Caching Datasets
The caching layer feature in VulcanSQL allows you to leverage caching to improve the performance and efficiency of your API queries. With the {% cache %}
tag, you can query results directly from the cache layer storage, reducing the need for repeated queries to the data source. Let's explore how to use this feature effectively.
Caching with DuckDB
To provide efficient caching functionality, VulcanSQL utilizes DuckDB as the underlying storage engine. This ensures high-performance caching and improves the overall query execution speed.
Please note that in order to use the caching layer feature, you need to have the DuckDB extension installed. If you are using VulcanSQL CLI binary, the DuckDB extension is already pre-bundled, so no additional installation is required. However, if you are using VulcanSQL in a NodeJS project, make sure to install the DuckDB extension separately to enable the caching functionality.
At the moment, if you need to use the caching layer, only these data sources are supported: BigQuery, Snowflake and DuckDB. If you need to have the caching layer enabled for other data sources, please submit a feature request on GitHub. Thank you!
First, you need to add the following configuration to vulcan.yaml.
cache:
type: parquet
folderPath: tmp
loader: duckdb
extensions:
duckdb: @vulcan-sql/extension-driver-duckdb
In the configuration, tmp
means there will be a new folder called tmp
in the root directory of the project you created.
Caching Query Results
To utilize the caching layer, you can enclose your SQL query inside the {% cache %}
and {% endcache %}
tags. For example:
{% cache %}
SELECT * FROM cache_departments
WHERE "name" = {{ context.params.name }};
{% endcache %}
This tag enables the query to fetch the result from the cache layer storage. You can define which queries are preloaded into the cache layer by specifying cache settings in the configuration file. Here's an example configuration:
urlPath: /departments
profile: pg
cache:
- cacheTableName: 'cache_departments' # The name of the table in the cache layer storage
sql: 'SELECT * FROM departments' # The SQL query to preload into the cache layer
profile: pg # The data source profile to use for the SQL query
In this configuration, the cache_departments
table will be utilized within the {% cache %}
tag.
Reusing Cached Results
VulcanSQL provides the ability to keep the query result from the cache layer in a variable, which can be reused in subsequent queries. For example:
-- The cached result is stored in the variable named "employee"
{% cache employee %}
SELECT * FROM cache_employees WHERE "id" = {{ context.params.id }};
{% endcache %}
-- The cached result can be reused in subsequent queries by referencing the variable name "employee"

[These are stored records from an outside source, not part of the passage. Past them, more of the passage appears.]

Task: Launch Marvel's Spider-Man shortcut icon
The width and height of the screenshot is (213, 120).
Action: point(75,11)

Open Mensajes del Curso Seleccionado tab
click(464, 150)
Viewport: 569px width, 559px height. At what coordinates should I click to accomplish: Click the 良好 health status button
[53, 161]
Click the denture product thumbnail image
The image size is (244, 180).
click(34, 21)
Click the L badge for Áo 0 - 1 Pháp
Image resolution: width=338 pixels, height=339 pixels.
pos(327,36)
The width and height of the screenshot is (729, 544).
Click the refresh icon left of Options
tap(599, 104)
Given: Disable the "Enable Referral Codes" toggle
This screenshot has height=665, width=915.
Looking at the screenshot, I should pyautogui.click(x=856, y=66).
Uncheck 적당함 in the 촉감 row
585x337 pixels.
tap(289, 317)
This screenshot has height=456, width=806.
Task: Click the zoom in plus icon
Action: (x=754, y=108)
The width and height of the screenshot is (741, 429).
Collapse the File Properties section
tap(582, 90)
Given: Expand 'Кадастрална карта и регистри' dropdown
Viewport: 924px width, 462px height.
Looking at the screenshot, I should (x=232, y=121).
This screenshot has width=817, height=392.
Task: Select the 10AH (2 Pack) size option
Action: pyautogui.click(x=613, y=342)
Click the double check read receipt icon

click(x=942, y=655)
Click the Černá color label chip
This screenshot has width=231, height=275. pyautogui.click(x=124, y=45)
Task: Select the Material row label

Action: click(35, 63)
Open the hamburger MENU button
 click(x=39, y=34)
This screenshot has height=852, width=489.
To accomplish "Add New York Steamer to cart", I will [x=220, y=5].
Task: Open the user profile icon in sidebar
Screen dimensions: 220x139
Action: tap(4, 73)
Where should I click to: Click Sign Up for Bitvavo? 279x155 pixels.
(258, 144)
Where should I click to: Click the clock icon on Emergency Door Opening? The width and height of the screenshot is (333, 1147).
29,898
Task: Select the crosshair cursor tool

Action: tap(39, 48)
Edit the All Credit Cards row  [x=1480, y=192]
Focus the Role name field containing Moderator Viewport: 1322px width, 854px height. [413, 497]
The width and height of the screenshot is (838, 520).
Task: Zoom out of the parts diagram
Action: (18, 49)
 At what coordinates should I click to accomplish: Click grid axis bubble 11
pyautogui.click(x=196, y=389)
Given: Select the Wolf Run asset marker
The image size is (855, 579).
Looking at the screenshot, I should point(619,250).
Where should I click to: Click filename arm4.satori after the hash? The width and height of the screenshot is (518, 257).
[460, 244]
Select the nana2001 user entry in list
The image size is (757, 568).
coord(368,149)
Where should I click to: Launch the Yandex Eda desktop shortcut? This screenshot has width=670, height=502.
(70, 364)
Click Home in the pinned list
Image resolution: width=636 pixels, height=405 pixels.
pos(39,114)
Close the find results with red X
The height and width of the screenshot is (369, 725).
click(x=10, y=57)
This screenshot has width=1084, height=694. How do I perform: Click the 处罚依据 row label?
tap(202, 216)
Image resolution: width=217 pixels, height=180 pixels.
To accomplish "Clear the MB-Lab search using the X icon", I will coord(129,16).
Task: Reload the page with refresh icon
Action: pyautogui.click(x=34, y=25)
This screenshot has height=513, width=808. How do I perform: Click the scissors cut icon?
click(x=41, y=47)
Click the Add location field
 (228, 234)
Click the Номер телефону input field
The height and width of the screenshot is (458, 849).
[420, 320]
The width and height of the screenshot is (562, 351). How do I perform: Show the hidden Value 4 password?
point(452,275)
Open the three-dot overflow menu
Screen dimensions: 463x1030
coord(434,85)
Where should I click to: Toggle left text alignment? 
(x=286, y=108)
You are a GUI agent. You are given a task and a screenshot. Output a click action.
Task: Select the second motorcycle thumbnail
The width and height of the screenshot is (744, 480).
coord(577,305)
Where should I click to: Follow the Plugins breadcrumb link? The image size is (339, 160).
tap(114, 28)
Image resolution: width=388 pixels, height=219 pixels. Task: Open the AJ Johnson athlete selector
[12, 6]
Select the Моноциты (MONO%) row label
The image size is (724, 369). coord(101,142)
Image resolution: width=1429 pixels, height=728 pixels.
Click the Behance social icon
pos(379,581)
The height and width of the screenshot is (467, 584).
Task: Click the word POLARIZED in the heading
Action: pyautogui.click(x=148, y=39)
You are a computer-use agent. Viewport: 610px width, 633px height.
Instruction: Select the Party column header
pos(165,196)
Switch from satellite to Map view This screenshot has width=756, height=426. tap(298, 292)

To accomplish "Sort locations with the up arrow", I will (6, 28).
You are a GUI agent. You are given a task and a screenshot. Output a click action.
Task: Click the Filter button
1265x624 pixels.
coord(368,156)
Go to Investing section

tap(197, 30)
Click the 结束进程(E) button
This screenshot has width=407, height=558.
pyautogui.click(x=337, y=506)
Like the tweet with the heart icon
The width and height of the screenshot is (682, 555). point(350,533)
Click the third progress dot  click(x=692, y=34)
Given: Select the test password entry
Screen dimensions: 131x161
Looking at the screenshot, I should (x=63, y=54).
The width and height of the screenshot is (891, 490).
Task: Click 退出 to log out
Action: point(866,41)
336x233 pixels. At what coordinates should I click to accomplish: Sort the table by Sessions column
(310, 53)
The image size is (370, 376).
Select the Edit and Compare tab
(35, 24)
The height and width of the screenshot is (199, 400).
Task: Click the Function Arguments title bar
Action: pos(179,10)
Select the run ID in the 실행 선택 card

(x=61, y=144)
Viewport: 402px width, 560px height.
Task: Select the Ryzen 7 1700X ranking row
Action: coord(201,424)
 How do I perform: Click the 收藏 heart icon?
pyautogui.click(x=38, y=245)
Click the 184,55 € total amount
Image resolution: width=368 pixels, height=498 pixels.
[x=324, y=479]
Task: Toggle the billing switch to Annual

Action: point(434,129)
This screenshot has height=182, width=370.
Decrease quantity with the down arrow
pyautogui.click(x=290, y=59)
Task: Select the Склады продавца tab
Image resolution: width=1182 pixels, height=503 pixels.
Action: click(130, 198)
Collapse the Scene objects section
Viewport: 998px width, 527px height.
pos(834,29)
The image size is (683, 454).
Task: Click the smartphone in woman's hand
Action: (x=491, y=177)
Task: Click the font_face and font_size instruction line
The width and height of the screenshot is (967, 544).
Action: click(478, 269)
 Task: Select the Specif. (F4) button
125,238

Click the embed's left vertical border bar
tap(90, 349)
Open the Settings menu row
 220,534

SELECT * FROM departments WHERE "employee_id" = {{ employee.value()[0].id }};
By assigning the result of the {% cache %}
tag to the employee
variable, you can access its value in subsequent queries. This allows you to build complex queries by utilizing the cached results. Note that when the {% cache %}
tag does not have a variable assigned, it retrieves the result directly from the cache builder.